Recorded data: Begin

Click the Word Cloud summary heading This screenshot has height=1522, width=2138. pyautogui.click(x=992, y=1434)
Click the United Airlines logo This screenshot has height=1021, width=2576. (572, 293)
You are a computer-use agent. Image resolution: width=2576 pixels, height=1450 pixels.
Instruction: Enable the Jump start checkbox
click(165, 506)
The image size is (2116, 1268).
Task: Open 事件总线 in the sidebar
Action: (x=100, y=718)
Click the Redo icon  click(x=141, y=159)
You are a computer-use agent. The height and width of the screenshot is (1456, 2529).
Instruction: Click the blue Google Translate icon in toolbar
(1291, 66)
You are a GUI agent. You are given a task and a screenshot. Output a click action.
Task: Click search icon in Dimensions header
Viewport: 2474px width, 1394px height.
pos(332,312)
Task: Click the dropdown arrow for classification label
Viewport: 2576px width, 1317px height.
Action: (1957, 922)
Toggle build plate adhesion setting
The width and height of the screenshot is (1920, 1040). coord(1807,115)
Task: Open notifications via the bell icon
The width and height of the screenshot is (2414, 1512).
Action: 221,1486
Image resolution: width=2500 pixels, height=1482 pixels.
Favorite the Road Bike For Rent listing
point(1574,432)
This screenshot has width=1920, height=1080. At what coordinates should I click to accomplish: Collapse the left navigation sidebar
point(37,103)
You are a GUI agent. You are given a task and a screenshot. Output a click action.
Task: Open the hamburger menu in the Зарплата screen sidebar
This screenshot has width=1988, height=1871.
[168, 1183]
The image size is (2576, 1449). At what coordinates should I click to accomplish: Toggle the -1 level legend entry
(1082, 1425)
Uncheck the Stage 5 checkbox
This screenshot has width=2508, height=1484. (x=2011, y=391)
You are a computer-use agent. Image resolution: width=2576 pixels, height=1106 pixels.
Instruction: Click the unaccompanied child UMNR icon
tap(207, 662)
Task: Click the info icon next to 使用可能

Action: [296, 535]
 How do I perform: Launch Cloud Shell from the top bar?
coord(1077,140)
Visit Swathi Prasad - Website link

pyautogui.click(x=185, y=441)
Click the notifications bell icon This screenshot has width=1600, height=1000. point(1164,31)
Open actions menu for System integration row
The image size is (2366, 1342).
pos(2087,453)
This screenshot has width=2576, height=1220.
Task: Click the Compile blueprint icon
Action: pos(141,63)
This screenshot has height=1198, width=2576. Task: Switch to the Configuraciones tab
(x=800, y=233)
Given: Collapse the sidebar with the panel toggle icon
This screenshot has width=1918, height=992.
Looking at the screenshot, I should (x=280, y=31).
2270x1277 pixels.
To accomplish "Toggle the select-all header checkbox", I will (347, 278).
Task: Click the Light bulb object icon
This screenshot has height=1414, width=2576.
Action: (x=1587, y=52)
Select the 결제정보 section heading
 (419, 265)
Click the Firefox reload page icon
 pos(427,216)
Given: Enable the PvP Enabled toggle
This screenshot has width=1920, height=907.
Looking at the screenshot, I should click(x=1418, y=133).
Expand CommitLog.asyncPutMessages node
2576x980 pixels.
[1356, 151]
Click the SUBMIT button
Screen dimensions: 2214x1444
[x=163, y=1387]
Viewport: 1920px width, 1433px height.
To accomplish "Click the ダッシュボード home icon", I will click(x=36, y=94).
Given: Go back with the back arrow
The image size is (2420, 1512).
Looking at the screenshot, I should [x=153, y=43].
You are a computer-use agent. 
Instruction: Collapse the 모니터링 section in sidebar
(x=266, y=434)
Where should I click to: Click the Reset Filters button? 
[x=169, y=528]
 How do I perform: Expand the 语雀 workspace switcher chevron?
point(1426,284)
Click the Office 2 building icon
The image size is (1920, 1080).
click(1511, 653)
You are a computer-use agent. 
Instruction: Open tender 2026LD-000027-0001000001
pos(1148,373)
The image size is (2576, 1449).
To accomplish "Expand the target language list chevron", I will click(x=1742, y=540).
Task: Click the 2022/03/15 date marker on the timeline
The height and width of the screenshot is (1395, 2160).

Recorded data: End

:: About this exercise ::
Would you copy, unchanged, the stretch of the records above that begins at the line containing "Task: Click search icon in Dimensions header" and ends at the line containing "Given: Collapse the", and only that?

:: Answer space ::
Task: Click search icon in Dimensions header
Viewport: 2474px width, 1394px height.
pos(332,312)
Task: Click the dropdown arrow for classification label
Viewport: 2576px width, 1317px height.
Action: (1957, 922)
Toggle build plate adhesion setting
The width and height of the screenshot is (1920, 1040). coord(1807,115)
Task: Open notifications via the bell icon
The width and height of the screenshot is (2414, 1512).
Action: 221,1486
Image resolution: width=2500 pixels, height=1482 pixels.
Favorite the Road Bike For Rent listing
point(1574,432)
This screenshot has width=1920, height=1080. At what coordinates should I click to accomplish: Collapse the left navigation sidebar
point(37,103)
You are a GUI agent. You are given a task and a screenshot. Output a click action.
Task: Open the hamburger menu in the Зарплата screen sidebar
This screenshot has width=1988, height=1871.
[168, 1183]
The image size is (2576, 1449). At what coordinates should I click to accomplish: Toggle the -1 level legend entry
(1082, 1425)
Uncheck the Stage 5 checkbox
This screenshot has width=2508, height=1484. (x=2011, y=391)
You are a computer-use agent. Image resolution: width=2576 pixels, height=1106 pixels.
Instruction: Click the unaccompanied child UMNR icon
tap(207, 662)
Task: Click the info icon next to 使用可能

Action: [296, 535]
 How do I perform: Launch Cloud Shell from the top bar?
coord(1077,140)
Visit Swathi Prasad - Website link

pyautogui.click(x=185, y=441)
Click the notifications bell icon This screenshot has width=1600, height=1000. point(1164,31)
Open actions menu for System integration row
The image size is (2366, 1342).
pos(2087,453)
This screenshot has width=2576, height=1220.
Task: Click the Compile blueprint icon
Action: pos(141,63)
This screenshot has height=1198, width=2576. Task: Switch to the Configuraciones tab
(x=800, y=233)
Given: Collapse the sidebar with the panel toggle icon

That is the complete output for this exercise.